Even top-level executives have mentors. You can be at the very tip-top of your ladder, and it certainly doesn’t hurt to have another guy on another ladder next to you to hold on to from time to time. Hell, even Jack Donaghy recognizes the importance of a mentor. If, 30 rock isn’t enough of a reason for you, though, consider what Penelope Trunk found on her site:
"Executives who have had mentors have earned more money at a younger age," writes Gerard Roche, senior chairman at the recruiting firm Heidrick & Struggles. Additionally, his research shows "those who have had mentors are happier with their career progress and derive greater pleasure from their work." The majority of executives had mentors in their first five years of their career.
What makes a good mentor?
A good mentor is usually somebody in the same area of work as you are, but with significantly more experience. But, more importantly, a good mentor is just a good person. Somebody with candor that’s easy to talk to and both receptive and nurturing. It helps if they have a vested interest in getting you more success or grooming you for a better position.
For this reason, your boss may not be a good mentor. If you’re in a particularly fast-growing company, and there are higher positions regularly opening, then it will be to their advantage to groom you and hire from within. But, if you are in a rather static company, many managers are reticent to make their employees promotable because of an erroneous fear that they’ll get forced out.
So, a good idea is to find somebody who is not only above you in your company, but also one step to the side. If you’re in advertising, take a look at the sales department, for example. As long as your mentor has been at the company you’re in long enough, they’ll know more about how things work, what your options are, and what your next steps should be than you do.
Think about your options
Literally make a list – write it down with an actual pen and paper – of all the people within your company that you think would be beneficial to align yourself. Also, make a list of your peers or superiors that you admire in other companies. Anybody who you think has it figured out, who is professionally self actualized, and put them all on the list. Also, it’s important to not forget about mentors of the opposite sex.

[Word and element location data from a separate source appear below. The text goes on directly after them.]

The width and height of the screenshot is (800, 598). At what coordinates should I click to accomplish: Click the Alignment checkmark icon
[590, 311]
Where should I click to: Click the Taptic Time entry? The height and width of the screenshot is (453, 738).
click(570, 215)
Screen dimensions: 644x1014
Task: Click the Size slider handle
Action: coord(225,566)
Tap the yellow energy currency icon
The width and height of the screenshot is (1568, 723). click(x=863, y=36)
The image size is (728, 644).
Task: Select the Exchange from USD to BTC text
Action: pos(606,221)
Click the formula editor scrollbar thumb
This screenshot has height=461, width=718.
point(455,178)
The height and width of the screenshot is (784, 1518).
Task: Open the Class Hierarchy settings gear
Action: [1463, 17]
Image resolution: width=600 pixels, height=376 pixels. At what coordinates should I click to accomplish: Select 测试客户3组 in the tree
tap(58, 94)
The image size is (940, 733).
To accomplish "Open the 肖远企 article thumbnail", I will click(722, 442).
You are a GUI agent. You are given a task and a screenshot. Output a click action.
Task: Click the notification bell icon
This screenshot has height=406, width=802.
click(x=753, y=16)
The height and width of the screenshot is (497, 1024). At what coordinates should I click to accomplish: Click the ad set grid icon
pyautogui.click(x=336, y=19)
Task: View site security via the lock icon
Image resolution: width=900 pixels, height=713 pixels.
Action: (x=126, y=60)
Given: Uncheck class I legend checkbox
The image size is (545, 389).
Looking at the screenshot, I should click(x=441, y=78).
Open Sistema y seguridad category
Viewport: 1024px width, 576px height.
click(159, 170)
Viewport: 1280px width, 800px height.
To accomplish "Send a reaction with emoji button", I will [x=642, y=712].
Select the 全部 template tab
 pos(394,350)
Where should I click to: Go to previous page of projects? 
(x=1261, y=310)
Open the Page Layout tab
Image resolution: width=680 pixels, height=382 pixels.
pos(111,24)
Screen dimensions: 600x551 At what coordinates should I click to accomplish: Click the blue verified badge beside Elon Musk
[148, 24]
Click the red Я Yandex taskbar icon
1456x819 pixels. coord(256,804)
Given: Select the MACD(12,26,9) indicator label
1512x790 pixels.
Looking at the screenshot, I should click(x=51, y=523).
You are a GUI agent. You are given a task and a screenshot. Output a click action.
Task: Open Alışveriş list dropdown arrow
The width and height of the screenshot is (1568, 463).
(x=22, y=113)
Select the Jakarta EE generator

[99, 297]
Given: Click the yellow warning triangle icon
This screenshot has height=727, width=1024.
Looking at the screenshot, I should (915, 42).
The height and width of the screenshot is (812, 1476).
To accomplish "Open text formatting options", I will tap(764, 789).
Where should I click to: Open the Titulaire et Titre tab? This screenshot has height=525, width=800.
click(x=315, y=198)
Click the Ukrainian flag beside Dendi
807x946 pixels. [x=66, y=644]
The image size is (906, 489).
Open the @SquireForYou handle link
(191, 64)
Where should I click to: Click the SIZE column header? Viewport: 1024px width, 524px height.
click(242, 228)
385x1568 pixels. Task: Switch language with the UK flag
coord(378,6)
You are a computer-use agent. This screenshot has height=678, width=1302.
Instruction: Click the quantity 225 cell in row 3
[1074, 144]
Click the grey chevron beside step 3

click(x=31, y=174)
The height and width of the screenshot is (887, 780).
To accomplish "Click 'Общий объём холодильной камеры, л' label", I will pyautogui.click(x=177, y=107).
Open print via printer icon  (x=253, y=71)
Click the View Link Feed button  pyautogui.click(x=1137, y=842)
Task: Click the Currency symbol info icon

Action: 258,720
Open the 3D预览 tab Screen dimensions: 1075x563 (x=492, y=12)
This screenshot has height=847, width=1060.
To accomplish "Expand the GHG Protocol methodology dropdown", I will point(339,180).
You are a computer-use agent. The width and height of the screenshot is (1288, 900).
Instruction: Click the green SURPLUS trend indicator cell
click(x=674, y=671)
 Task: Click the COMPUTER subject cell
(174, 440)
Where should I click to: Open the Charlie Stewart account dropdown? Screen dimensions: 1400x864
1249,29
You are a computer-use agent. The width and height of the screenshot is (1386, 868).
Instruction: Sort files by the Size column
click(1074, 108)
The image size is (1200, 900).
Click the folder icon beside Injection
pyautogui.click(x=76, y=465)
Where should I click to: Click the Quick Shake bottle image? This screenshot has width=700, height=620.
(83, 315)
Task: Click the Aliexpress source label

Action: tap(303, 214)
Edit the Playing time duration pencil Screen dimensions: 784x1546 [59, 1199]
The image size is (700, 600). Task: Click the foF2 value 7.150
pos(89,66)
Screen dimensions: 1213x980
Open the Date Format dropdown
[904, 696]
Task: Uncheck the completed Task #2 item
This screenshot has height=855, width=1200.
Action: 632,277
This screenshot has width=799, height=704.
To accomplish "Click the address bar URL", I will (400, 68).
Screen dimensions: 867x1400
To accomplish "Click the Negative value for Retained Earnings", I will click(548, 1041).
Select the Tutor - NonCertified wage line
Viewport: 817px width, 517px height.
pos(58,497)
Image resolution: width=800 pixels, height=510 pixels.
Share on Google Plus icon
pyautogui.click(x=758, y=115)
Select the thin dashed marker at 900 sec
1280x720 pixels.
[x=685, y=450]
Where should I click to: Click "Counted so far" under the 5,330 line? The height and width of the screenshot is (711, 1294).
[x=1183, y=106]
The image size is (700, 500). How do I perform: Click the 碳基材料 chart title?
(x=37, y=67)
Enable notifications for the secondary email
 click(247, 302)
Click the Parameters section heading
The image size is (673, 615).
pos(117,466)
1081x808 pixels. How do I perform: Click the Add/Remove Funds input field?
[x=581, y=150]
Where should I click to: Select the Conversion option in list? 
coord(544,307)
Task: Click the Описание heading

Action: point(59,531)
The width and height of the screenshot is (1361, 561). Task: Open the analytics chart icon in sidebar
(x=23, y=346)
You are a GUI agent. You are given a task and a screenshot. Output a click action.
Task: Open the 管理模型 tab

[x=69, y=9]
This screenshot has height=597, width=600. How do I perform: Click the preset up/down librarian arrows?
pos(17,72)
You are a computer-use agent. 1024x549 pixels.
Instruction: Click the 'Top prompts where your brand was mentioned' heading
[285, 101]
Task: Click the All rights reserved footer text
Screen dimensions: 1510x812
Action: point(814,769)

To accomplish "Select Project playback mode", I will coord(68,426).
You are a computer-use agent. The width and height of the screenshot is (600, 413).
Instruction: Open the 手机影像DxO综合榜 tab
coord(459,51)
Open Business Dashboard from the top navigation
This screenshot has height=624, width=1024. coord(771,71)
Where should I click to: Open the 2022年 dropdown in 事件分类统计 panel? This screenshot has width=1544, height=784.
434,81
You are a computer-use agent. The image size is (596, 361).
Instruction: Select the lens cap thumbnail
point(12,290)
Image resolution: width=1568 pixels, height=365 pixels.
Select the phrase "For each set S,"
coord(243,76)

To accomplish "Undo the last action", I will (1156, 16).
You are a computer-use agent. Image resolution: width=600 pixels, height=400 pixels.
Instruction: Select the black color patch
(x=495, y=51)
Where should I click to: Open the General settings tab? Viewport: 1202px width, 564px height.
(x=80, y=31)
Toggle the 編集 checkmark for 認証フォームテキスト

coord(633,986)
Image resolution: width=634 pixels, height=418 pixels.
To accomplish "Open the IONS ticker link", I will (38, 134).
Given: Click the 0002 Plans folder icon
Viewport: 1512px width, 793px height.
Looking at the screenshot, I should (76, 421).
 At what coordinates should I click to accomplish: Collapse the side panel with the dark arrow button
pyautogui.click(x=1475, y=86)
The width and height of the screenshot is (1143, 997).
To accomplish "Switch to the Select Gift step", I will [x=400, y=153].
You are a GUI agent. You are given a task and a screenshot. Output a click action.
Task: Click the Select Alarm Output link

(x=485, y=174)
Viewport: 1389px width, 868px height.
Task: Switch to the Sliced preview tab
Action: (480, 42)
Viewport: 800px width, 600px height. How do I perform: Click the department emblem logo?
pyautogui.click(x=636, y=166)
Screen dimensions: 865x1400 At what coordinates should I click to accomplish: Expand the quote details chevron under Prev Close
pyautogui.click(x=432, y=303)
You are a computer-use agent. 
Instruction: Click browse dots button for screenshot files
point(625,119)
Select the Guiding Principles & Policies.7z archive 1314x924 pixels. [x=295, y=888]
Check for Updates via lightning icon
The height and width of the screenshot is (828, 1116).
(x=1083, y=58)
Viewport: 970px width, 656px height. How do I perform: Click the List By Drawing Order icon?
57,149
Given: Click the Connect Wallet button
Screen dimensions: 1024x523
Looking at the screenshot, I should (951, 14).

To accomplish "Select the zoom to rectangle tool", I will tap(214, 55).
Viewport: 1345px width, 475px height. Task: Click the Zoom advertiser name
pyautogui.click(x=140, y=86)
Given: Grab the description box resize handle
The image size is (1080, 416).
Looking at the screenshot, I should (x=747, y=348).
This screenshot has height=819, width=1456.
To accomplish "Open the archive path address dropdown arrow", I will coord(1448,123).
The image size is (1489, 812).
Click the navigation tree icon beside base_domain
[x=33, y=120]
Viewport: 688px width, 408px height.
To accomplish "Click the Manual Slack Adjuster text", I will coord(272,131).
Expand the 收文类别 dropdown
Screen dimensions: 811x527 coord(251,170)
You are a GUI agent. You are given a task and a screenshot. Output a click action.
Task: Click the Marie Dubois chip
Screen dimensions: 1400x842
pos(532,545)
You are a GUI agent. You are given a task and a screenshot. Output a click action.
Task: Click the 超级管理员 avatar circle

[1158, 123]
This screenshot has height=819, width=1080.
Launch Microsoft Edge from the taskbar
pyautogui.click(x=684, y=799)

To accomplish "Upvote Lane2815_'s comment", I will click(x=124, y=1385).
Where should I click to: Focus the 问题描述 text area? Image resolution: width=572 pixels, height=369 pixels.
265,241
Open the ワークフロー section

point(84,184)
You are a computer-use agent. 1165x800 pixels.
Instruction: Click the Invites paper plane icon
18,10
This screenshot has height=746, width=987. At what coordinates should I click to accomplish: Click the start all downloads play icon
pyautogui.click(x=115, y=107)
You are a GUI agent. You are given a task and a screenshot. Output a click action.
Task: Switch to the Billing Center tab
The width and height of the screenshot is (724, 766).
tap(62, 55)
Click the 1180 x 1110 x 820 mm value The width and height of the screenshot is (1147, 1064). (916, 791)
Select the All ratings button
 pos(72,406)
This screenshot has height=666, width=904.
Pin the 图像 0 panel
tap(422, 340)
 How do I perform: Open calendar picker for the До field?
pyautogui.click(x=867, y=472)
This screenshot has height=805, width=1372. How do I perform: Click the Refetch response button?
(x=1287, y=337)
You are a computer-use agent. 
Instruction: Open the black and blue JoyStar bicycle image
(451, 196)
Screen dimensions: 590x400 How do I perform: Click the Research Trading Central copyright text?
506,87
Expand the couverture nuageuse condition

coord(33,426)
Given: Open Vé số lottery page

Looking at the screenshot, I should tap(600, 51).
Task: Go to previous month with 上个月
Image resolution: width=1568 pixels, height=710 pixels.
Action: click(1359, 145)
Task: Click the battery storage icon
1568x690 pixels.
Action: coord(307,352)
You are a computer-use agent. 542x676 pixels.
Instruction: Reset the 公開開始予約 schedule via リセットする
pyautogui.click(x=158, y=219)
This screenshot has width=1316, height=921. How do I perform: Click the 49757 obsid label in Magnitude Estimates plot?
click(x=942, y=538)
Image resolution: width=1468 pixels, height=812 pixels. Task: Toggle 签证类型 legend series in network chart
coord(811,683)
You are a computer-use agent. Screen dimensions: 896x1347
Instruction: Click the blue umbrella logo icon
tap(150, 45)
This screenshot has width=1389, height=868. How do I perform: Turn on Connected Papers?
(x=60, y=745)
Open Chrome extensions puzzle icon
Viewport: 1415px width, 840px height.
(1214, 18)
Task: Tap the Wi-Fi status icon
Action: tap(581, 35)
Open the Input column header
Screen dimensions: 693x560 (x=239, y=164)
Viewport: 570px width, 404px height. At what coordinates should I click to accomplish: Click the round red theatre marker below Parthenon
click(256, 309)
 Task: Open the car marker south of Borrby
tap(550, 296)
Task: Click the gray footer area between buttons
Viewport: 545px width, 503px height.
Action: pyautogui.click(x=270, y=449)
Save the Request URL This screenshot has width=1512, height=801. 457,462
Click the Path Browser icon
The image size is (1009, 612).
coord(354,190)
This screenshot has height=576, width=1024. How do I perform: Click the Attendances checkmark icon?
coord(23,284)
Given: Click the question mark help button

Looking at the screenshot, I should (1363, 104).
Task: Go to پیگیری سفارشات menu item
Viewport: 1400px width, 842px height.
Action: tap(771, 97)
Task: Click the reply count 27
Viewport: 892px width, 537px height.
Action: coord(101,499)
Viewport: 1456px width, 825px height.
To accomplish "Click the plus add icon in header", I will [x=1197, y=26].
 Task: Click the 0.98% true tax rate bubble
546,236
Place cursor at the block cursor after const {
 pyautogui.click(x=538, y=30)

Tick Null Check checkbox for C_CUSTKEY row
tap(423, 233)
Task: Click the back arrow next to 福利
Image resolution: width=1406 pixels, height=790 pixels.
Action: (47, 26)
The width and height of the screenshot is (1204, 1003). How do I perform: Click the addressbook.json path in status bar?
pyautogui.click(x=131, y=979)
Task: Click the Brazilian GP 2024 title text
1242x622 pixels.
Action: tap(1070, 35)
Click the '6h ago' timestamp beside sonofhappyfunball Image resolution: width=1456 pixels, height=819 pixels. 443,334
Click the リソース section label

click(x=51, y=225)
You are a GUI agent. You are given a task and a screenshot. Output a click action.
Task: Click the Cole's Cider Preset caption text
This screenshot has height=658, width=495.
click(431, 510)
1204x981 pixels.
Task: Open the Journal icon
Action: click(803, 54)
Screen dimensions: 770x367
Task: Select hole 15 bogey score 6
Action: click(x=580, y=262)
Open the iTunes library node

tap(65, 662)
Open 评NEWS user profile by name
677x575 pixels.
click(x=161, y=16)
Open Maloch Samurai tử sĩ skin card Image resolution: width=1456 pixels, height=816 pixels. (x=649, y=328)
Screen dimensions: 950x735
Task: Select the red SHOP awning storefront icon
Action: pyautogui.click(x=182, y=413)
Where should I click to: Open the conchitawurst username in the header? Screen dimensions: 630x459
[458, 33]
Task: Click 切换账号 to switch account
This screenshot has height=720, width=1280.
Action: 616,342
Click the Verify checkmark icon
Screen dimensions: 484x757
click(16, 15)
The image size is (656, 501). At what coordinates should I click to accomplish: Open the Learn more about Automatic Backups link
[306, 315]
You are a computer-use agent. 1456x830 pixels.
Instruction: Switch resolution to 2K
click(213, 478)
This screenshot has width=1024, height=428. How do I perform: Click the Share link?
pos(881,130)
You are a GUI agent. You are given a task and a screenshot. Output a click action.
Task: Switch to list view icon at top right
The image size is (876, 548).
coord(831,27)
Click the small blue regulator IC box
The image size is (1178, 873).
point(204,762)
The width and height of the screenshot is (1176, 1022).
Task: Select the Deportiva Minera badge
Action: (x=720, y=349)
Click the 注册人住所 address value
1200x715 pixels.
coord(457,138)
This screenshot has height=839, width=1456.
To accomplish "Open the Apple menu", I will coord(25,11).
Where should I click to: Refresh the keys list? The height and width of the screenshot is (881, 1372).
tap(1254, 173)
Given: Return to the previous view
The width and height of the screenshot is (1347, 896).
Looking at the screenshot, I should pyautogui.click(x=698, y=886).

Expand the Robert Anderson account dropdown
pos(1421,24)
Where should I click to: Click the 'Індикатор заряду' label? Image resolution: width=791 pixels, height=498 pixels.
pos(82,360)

Now, don’t pare this list down. Contact everybody on it. Write them a note saying you’d like to get together for a lunch or some drinks and just pick their brain a little bit. You don’t have to sneak around the fact that you’re looking for a mentor, but don’t use the word ‘mentor’ right away. At this stage, the recipient is statistically unlikely to work out. Meet with them all and see who gels with you. You want to lean more on the personal side of gelling. Your mentor should be interested in you as a person first. And that will foster their nurturing of your professional life.
Be an overachiever
While contacting a lot of people and “networking” with them over drinks is requisite, you also need to inspire your mentor to mentor you. If you’re just in it for the cash, and you’re just looking for the next rung on the later and nowhere else, you’re not going to inspire anybody to want to get you where you want to be.
As part of your meetings, or in your day-to-day, ask some of your mentors for more work. Actively seek out to be added to projects you know little about. Ask if there’s anything they need from you because you were able to “finish early” even if you weren’t. Just stay late. The squeaky wheel gets the grease in this case, and if you send two more emails work 30 extra minutes on this initiative a day, you’ll be covered in grease within two weeks.
Grow your mentor/mentee relationship
As you narrow down your picks and start to resonate with one of your potential mentors, consider formalizing the relationship. There’s no need to write anything down, and you still don’t even have to call it a mentorship. What we mean is consider formally meeting on a regular basis. Call it your monthly breakfast or happy hour (false dichotomy if you brunch hard).
This will ensure that your relationship continues rather than being just a few helpful business lunches. You may also want to invite your mentor to some non-business affairs so you don’t seem so much like a rung-climber. Protip: karaoke is the universal language of friendship.
If you don’t have the time or are unsure about your social skills and, hence, your ability to woo a mentor, there are several organizations you can go to that specialize in pairing mentors and mentees. Think about contacting the SBA, Peer Resources or Score.org. You give them your relevant information and statistics, and they’ll help find a mentor with whom you may gel.